● **Task inputs**:
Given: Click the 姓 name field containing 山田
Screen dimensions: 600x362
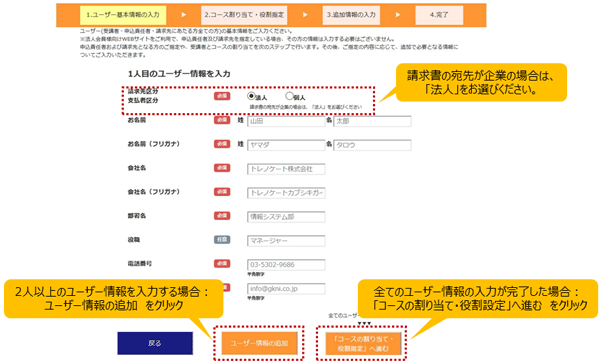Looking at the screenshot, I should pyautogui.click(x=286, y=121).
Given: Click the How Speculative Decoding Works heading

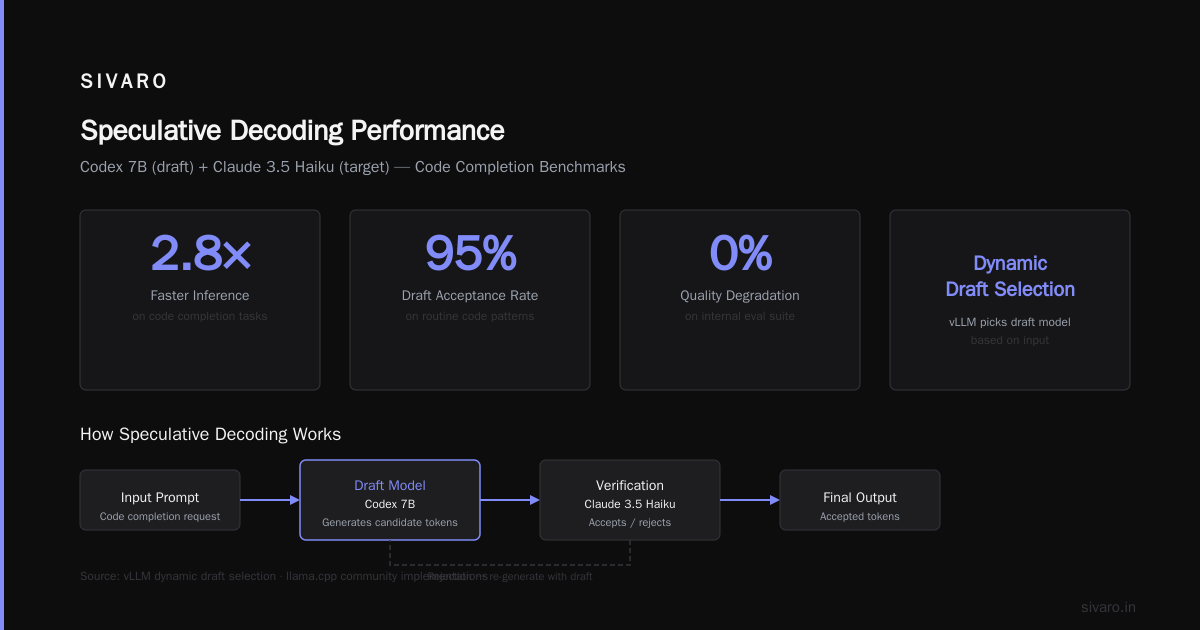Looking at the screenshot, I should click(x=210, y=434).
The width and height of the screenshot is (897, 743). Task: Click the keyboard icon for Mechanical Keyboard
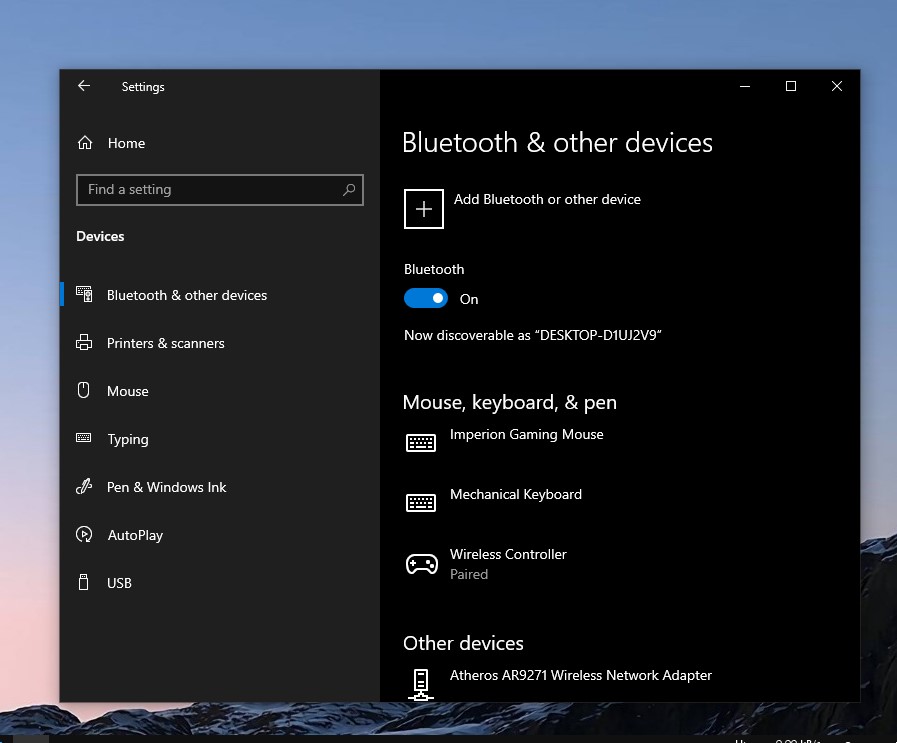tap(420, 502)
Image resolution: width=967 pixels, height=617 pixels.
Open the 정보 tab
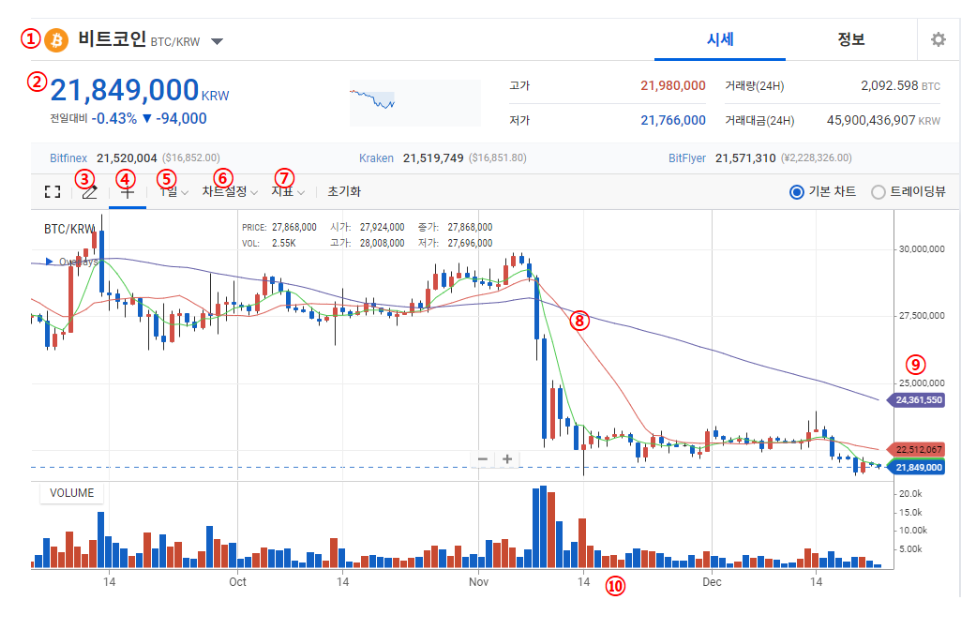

● **Exercise directions**: From the line with "Image resolution: width=967" through the end of the listing, write out every line exactly, leaving out the pictures.

● **Written response**:
Image resolution: width=967 pixels, height=617 pixels.
Open the 정보 tab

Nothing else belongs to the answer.